I am not sure about that government bit. Perhaps “rule of law” might be more accurate. Perhaps the Amazon reviews can shed some light. Says one reviewer:

Pinker challenges the two prevailing views of human nature – Rousseau’s view that the noble savage has been corrupted by civilization, and Hobbes’s idea that human greed and violence can only be curbed by strong government. The first view is common on the left of the political spectrum, the second among conservatives. The reviewers who think poorly of the book may have been upset by the fact that Pinker rejects both positions. Instead he shows, with a mass of evidence and interpretation, that violence has declined through history.
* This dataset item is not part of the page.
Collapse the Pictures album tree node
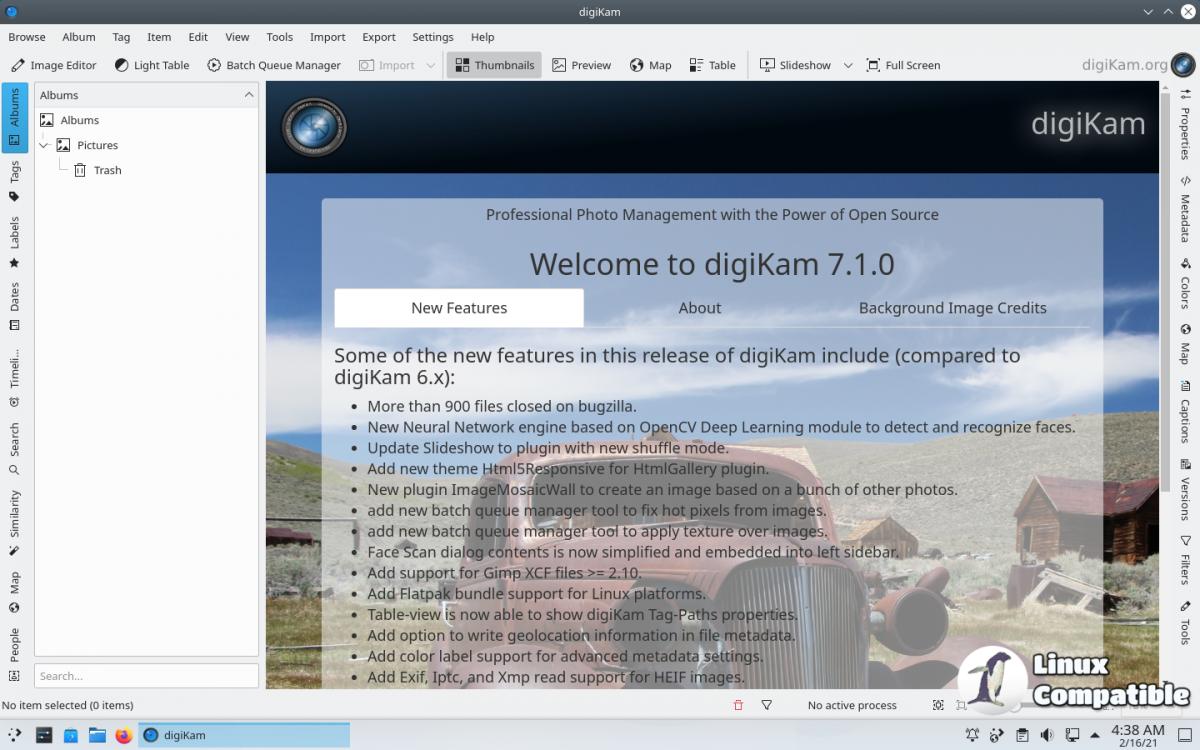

We seem likely to have started with the high levels of inter-group killing found in our chimpanzee cousins, eventually to be tamed by the slow development of effective government, peaceful trading and eventually Enlightenment thinking.

Says another:

Words like `democracy’, `government’ or `gentle commerce’ are not seriously analyzed. Consequentially, his view of history is a very mechanical one: we were extremely violent in the past and thanks to the Leviathan and `gentle commerce’ we have become better persons. We either accept the political and economical assets of our era or we risk going back to violence and chaos.

My sense is that Pinker’s evidence for decreasing violence over time will be very interesting to see, but his explanations for why this is so will be less interesting. I think the answer is that technology makes us less violent, by making our lives overall so much more comfortable that violence seems even more out of the ordinary, and so to be avoided, than it otherwise would.